Malware, Network Security, Vulnerability Management

Researchers discover Windows issue that allows UAC bypass

A pair of security researchers discovered a flaw that affects the SilentCleanup process in Windows 10 and allows attackers to bypass the User Account Control (UAC) security feature.

Matt Graeber and Matt Nelson, security researchers at Veris Group, found that unprivileged users can launch SilentCleanup, a scheduled Windows 10 task. The scheduled task auto-elevates and runs with elevated privileges, as a result of an “execute with highest privileges” setting in the task configuration.

The unprivileged user has write access to the temporary directory, allowing an attacker to “hijack a DLL loaded by dismhost.exe and obtain code execution in a high integrity process,” Nelson wrote in a blog post detailing the discovery. “This is commonly known as a ‘BypassUAC' attack.”

“Implementing this UAC bypass is relatively trivial,” Nelson wrote in an email to SCMagazine.com. “We would certainly expect the bypass to be adopted by both real-world attackers as well as pen-testers and red teamers, but hopefully the exposure pushes people to add mitigations for this technique, like simply removing the scheduled task.”

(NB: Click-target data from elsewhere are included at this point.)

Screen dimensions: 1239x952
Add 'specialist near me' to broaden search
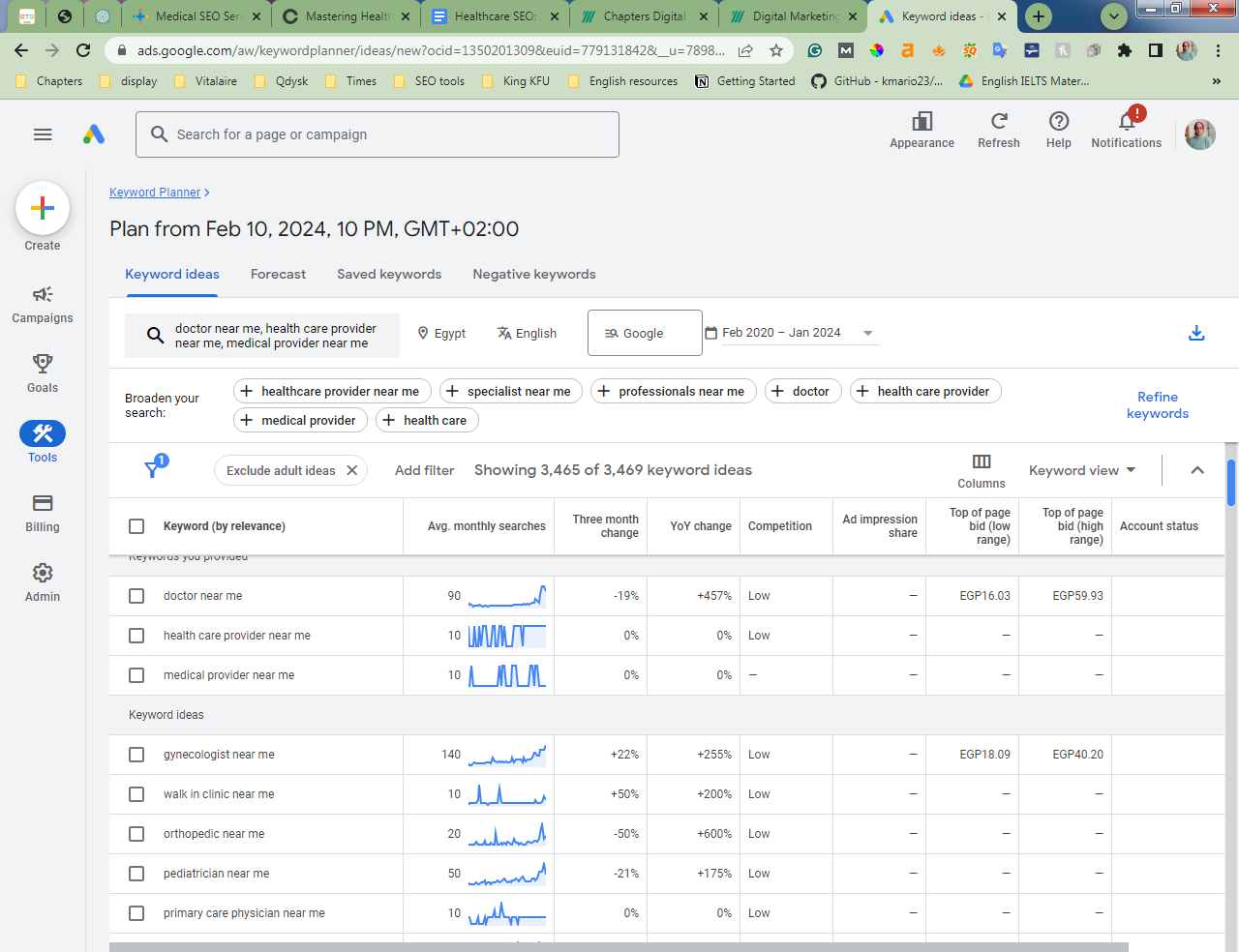tap(510, 391)
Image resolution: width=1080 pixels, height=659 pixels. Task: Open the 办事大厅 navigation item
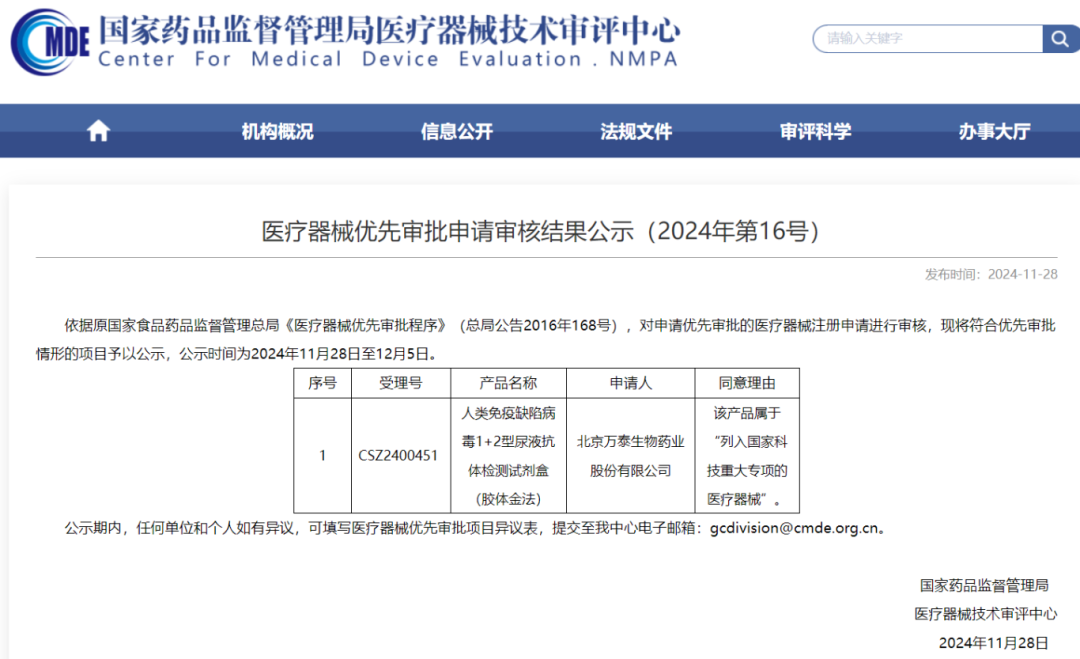pyautogui.click(x=994, y=131)
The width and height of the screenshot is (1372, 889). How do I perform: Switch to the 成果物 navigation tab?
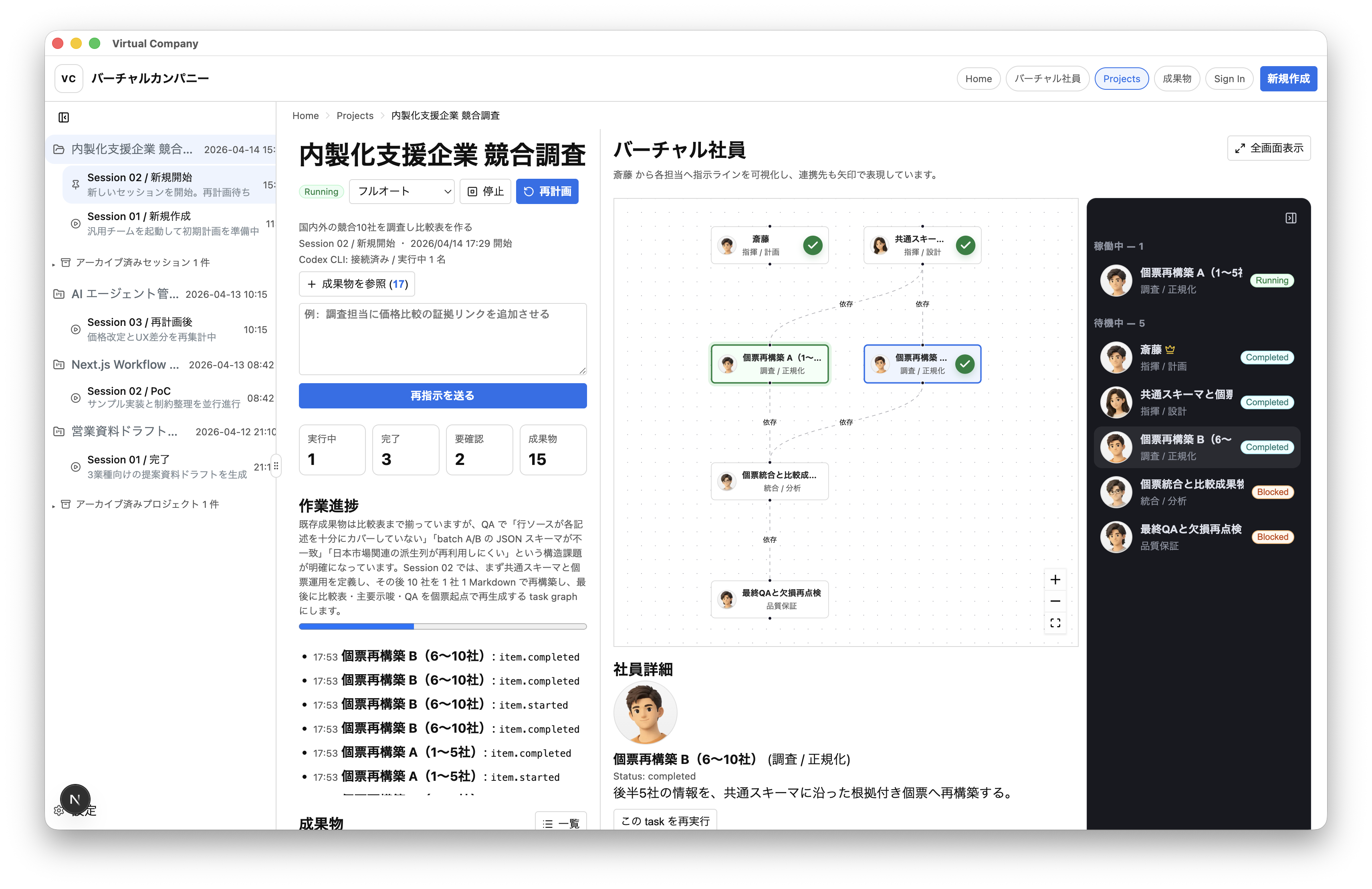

The flaw was reported to the Microsoft Security Response Center last month. When contacted by SCMagazine.com, a Microsoft spokesperson responded by stating that the UAC issue “is not a vulnerability but a method of bypassing a defense-in-depth feature, and it requires administrative privileges to work. We recommend customers follow best practices and not run machines in administrator mode full-time.”

Microsoft's security vulnerability definition states that “by-design weaknesses may sometimes occur in a product, but these aren't security vulnerabilities.”

“While not a vulnerability, it does allow an attacker an alternate method to move to high integrity that differs from previous bypasses and introduces one more location or chokepoint that must be monitored to observe attacker behavior,” Nelson wrote in the blog post.

He wrote in an email to SCMagazine.com, “A UAC bypass after all already requires that the user be an administrator, so we certainly understand that this might not be fixed with any expedience.”

Microsoft has been repeatedly plagued by UAC challenges, most notably in the case of a 2014 issue that leveraged a Microsoft PowerPoint exploit. The flaw was used by the “Sandworm Team,” a Russian APT group in an espionage campaign that targeted the North Atlantic Treaty Organization (NATO), a university in the U.S., a Polish energy firm, European telecommunications firms, a Western European government agency, and other organizations.